In canna flowers the bright "petals" are actually stamens modified to look like petals. Such modified stamens technically are known as staminodia, or staminodes. Usually the staminodia number three, though sometimes there are one or four occur. The staminodia arise from atop a roundish or oval ovary at the flower's base, as do three small, usually green sepals, visible in the next picture. There are also three inconspicuous, bract-like petals, which can be green or colored.
Of the three petal-like staminodia, one is narrower than the others and curls back to form the flower's "lip." The last modified stamen is still narrower, and bears one fertile anther (the pollen-producing part of the stamen) on its side, thus proving that this petal-like thing really is a modified stamen. At the right the larger staminodia have been removed, leaving only this narrow one with its pollen-producing anther. The sepals are also more clearly visible in this photo.

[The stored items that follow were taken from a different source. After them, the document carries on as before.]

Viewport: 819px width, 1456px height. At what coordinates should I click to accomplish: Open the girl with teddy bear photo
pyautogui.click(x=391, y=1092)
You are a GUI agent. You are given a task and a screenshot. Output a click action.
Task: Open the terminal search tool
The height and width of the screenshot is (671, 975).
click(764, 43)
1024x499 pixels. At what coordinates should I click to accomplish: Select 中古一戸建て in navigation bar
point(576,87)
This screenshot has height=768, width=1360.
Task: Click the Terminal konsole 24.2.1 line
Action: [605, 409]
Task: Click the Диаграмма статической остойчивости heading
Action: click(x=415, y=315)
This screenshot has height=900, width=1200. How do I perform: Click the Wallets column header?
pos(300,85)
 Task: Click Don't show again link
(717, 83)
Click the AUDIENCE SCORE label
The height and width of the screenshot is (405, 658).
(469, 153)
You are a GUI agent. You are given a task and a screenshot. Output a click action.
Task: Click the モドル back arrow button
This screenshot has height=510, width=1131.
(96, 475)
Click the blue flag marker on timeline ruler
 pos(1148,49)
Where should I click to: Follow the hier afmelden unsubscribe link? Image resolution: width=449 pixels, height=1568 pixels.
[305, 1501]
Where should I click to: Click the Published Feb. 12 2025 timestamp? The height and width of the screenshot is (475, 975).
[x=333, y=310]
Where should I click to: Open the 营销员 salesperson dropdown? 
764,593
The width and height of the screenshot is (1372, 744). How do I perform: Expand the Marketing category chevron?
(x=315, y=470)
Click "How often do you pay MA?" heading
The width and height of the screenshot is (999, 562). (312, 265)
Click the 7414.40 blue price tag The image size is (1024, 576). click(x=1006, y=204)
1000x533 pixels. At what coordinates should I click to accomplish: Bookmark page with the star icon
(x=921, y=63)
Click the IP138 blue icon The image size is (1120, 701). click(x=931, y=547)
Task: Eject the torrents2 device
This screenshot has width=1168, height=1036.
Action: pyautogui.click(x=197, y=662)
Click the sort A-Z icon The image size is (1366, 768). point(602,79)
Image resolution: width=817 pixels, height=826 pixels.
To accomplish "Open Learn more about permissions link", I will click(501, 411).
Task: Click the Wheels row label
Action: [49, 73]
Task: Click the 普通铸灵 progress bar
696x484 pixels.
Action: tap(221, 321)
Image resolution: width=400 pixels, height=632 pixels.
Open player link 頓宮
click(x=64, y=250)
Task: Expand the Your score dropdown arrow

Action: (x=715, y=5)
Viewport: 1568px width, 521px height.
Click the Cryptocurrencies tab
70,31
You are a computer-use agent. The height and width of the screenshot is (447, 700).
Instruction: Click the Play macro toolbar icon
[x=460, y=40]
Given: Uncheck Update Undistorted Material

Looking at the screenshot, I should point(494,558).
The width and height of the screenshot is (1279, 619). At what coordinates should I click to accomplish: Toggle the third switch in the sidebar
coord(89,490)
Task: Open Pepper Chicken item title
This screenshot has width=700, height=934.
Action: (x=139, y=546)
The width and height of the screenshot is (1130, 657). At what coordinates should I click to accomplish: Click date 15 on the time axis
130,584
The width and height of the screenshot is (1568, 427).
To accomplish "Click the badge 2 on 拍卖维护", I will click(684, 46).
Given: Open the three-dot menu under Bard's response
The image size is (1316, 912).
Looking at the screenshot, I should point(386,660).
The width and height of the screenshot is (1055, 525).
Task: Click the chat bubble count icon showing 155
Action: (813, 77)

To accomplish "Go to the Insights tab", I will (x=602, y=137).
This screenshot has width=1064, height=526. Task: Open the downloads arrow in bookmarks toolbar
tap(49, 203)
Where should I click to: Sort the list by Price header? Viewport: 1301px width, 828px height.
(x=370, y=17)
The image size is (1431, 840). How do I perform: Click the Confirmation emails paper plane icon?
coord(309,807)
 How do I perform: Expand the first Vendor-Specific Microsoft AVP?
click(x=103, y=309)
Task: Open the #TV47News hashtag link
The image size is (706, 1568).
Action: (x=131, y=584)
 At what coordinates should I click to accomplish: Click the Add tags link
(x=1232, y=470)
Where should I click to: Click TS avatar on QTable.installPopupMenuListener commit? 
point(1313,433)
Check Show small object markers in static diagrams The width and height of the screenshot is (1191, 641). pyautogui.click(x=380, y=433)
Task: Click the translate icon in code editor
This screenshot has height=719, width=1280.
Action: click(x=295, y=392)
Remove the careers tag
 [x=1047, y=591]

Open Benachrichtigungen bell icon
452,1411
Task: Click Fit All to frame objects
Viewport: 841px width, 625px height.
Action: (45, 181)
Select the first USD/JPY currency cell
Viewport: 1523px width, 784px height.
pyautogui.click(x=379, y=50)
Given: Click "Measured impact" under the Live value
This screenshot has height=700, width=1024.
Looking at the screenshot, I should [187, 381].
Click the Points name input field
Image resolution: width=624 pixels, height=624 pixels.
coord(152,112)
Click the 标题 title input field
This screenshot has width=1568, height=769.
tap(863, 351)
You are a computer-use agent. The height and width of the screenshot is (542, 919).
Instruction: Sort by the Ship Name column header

Notice that the anther-bearing staminode at the right is accompanied by the pistil's style, at the top of which you can barely see the stigma. The style is the ovary's "neck." In some canna flowers the style instead of being flat is club-shaped. Whatever the style's shape, pollen lands on the stigma, sending tubes carrying the male sex germ down through the style, to the ovary at the bottom (it's a classic inferior ovary). At the left is a close-up so you can see the anther and stigma better.
Despite such a surreal arrangement of petals, stamens and the rest, at the bottom of each fertile canna flower resides a fairly normal ovary like the one appearing at the right. There, one side of the ovary has been removed to reveal the neat arrangement of the ovules (the future seeds). The ovules of most garden canna cultivars never mature into viable seeds, however, though some with the least genetic manipulation -- ones "closest to their wild ancestors" -- may produce them.
Speaking of wild cannas, at the right is an unidentified species found in a cloud forest in the mountains of Chiapas, southern Mexico.